Kanopi Team

How to Avoid the Swoop and Poop

Some advice on working with stakeholders for a smoother project.

Maybe you’ve seen this happen:

A large project is underway. An individual in a position of seniority is busy and unable to pay attention to the details you and your team are managing. At the last minute, this individual prioritizes your project and subsequently drops into the project (a swoop) and then recognizes all of the areas where the project’s outcome isn’t in alignment with what they had imagined. Both approaches — the imagined and the actual outcome — may be completely valid, but they’re still out of alignment with what this vital stakeholder was anticipating. That senior leader shares significant criticism and may even demand changes (poop) to the work. And then, POOF! They’re gone.

The “Swoop and Poop” — also known as Seagull Management — is based on this visual: a large, squawking seagull who is only tangentially interested or involved in your project flies in, makes a lot of noise, dumps on your work, and then flies back out, leaving a new mess for others to fix. 

If it’s happened in your organization, you’ve surely recognized how disappointing, heartbreaking and de-motivating this is to your entire team. It can be difficult to remain focused on project parameters when you get distracted by the ‘should haves’. 

In the end, businesses are groups of people working together, and it’s the human equation that becomes the source of the stress. 

Working with Humans

When people ask me the best part about building websites, I say THE HUMANS!

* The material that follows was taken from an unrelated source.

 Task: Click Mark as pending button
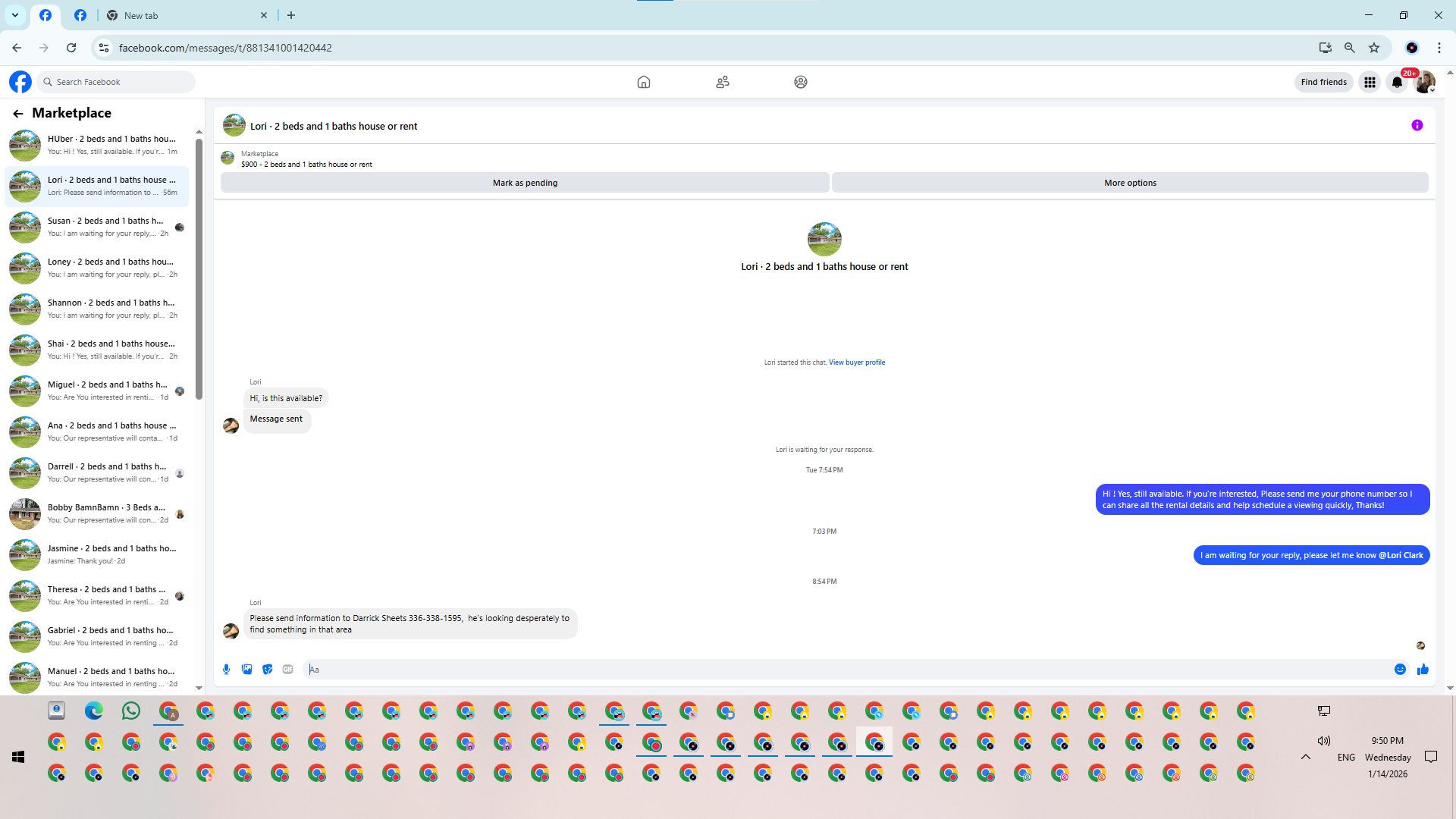pyautogui.click(x=525, y=183)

When people ask me what is the hardest part about building websites, I say THE HUMANS! 

This is why our team at Kanopi specializes in working with the humans affected by each project. We’re complicated creatures. We recognize that the stakeholders in your project extend far beyond any of us on a single call. As your project team, we recognize the intellectual and emotional impact of our work on:

  • end-users
  • content editors and managers
  • the “On the Ground” team
  • visionary stakeholders

and just about anyone else who touches your site. 

It all comes down to building a web of connections. Regardless of the problem we are solving, or for whom we are solving it, we are forging connections between humans as we create impact in a digital space. Your website is the hub of those connections, where all aspects of the users’ omnichannel journey meet, and where your organization looks to translate and define vision and representation. 

The Poop and Swoop; how do we avoid it? 

At Kanopi, we empower humans to be in alignment. This means making sure those senior-level stakeholders are on the same page from the start of a project as well as during the lifetime of the relationship. By carving out time in their schedules at key checkpoints, we can ensure the vision remains in alignment. 

Checkpoints may include: 

  1. Introductory interview and documentation of needs/wants/ideas/fears
  2. Communicate findings of the research and the website recommendations
  3. Share all key deliverables during the process
  4. Regular meetings to provide executive-level summaries of project progress
  5. Weekly status update on the project with links and a call to action for feedback 

Communicating with stakeholders at those checkpoints serves two purposes. 

First, you are extending an opportunity for feedback, alignment, and most importantly, connection. Forging stronger bonds here can help establish common vocabularies and improve all-around organizational communication moving forward. 

The second benefit is that you will have documentation that speaks to the project along the way. This means if you still have someone come back to you with an attempt to ‘poop’, you will be able to provide them with the feedback received and showcase how the project got to where it was with their involvement. Most key stakeholders want to stay on time and on budget on any project, so point to the documentation. Kindly note that there were multiple opportunities for feedback, and pivoting this late in the game can cause monetary and/or timeline consequences. You’ll be prepared to defend decisions when they are made based on research. It is easier than you think!

Justifying the Time

Chances are all members of your organization are busy. The game of ‘calendar Tetris’ is real, and can be very difficult. Stakeholders may be difficult to track down, especially when you’re tasked with pushing the project forward. Sometimes the biggest challenge on a project is getting the necessary stakeholders in the room.

Tactics we’ve found to be successful include:

  • Communicating how the budget is better optimized by ensuring the team is in alignment.  
  • Speaking to their KPIs/needs and how their take on the website can help bridge the gap between where they are and where they want to go.
  • Emphasize the team-building benefits that come from sharing the vision at these checkpoints. 

Embracing What Makes Us Humans

Working together through establishing communication rhythms and vocabularies can improve productivity, optimize budgets, increase morale and overall enhance your website project. In short, it makes it all a bit easier. We can work with you to ask the right questions that get to the heart of “Why” and steer clear of the swoop and poop.